It’s a well-known fact that Stan Kroenke (*dry heave*) — owner of the Los Angeles Rams, Colorado Avalanche, Denver Nuggets, Arsenal, and various other sports franchises — sucks. From preventing Nuggets fans from watching two Nikola Jokic MVP seasons because he refuses to fix the team’s TV rights deal, to trying to slide Arsenal into the now-abandoned Super League, to donating to Donald Trump, to ruining Dennis Quaid forever, the only redeemable aspect of his existence is blog-post fodder.

Sure, Roger Goodell handed him the Lombardi Trophy after the Rams won the Super Bowl, but no one enjoyed that. It was like watching Jack Dorsey sell Twitter to Elon Musk. Neither of those ignoramuses deserves to be in charge of something that valuable, and yet here they are, sweating all over shit people (sort of) love. I don’t know how you get grease stains into sterling silver, but it’ll take some serious polishing to remove Kroenke’s stank.

The good news for NFL owners is their moral compasses were lost in couch cushions or left on private jets years ago, so they could give a fuck what Kroenke does in his own time. Hell, they might even frequent the same RNC donor meetings.

The bad news, however, is when you get into business with a guy like Kroenke, you don’t just have to tolerate him at annual owners meetings. He’s going to fuck you over simply by being himself. So when the Missouri government announced a lawsuit against the man who neglected St. Louis’ former football team for years until it was putrid enough that few cared when he whisked it back to L.A., the owners had to know his pledge to cover the expenses from the suit was going to come with a catch.

Well, the bill has come due, and the motherfucker who just won the Super Bowl and built a $5 billion stadium isn’t keeping up his end of the deal. The total sum of the settlement being paid out is $790 million, and congrats fellow NFL owners, you all get to chip in to help the cheapskate.

The Athletic reported that the NFL “quietly” took $7.5 million from each team, deducting the money from the league’s revenue-sharing payments, to help cover the cost of the suit. I guess team executives were surprised by the development, which they of course complained about as it caused budgeting issues.

I’m not shocked by Kroenke, or at the owners’ willingness to overlook every other shady thing he’s done with the exception of costing them money. They’re also worried over Kroenke’s ability to return the $235.5 million that would be repaid across the 31 other franchises if the man with the wispy mustache is ordered by the NFL to pay the entire sum.

Normally, I’d be delighted that a bunch of rich guys’ short sightedness cost them millions of dollars — and I still kind of am. Even so, news that Kroenke may go back on his indemnification promise has apparently “bruised feelings.” Hold on, let me see if I can muster up any sympathy for one of the most unsympathetic groups of human beings on the planet.

*Audible grunting*

Nope, nothing, but I’m pretty sure I just sharted.

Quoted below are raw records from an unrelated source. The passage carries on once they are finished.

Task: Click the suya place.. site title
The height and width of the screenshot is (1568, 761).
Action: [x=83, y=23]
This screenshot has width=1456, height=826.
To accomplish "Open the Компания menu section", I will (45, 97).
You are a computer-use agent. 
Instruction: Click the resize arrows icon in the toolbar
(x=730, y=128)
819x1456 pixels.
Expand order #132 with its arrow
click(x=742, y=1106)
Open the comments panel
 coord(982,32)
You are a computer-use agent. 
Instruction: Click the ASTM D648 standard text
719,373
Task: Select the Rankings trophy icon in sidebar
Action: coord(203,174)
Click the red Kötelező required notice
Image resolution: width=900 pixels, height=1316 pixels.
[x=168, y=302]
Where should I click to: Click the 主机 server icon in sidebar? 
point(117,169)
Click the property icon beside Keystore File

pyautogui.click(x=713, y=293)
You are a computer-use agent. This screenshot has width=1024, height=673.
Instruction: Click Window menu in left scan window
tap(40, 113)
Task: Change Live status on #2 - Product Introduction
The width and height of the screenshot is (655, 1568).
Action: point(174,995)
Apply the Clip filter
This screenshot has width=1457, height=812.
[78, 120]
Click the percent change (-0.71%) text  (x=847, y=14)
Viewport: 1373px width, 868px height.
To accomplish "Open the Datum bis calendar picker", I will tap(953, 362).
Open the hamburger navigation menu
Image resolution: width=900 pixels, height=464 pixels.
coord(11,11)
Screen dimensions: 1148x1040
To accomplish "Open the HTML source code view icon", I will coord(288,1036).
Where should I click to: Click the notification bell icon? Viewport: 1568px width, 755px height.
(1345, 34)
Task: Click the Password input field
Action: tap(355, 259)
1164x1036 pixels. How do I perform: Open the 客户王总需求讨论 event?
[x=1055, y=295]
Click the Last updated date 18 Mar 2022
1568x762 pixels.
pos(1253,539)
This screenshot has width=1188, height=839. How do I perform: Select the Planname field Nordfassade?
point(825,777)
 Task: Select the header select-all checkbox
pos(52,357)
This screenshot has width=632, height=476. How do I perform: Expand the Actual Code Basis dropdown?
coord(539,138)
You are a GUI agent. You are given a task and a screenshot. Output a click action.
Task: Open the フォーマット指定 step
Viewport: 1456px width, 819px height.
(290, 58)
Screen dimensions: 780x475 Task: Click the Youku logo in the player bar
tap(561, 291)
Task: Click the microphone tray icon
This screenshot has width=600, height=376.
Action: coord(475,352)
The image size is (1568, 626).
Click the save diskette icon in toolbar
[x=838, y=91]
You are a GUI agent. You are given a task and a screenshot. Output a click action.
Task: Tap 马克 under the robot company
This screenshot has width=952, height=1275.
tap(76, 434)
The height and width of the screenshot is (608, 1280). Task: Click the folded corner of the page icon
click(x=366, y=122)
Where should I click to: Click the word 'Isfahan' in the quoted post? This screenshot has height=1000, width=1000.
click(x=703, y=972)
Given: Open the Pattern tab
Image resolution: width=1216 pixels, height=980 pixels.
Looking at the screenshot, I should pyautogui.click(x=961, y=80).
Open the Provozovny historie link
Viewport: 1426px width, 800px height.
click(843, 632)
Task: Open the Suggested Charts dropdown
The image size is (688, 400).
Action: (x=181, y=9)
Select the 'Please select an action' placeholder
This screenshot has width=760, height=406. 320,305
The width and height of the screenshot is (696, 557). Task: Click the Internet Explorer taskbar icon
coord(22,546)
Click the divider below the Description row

Mentioned in that Athletic piece is that NFL owners rarely turn on one another. So watch out because, after a few more decades-worth of feet dragging, they might come around to kind of, maybe doing something.

Yeah, I know, I’m not holding my breath either. It’s like GOP infighting; they may seem like they’re not getting along, but when it comes time to vote, they usually toe the line that helps them retain power.

If it took multiple investigations and endless public shamings for the owners to realize that Daniel Snyder might be bad for business, Kroenke is going to have to dine-and-dash several hundred more times before they leave the gun and take the cannolis.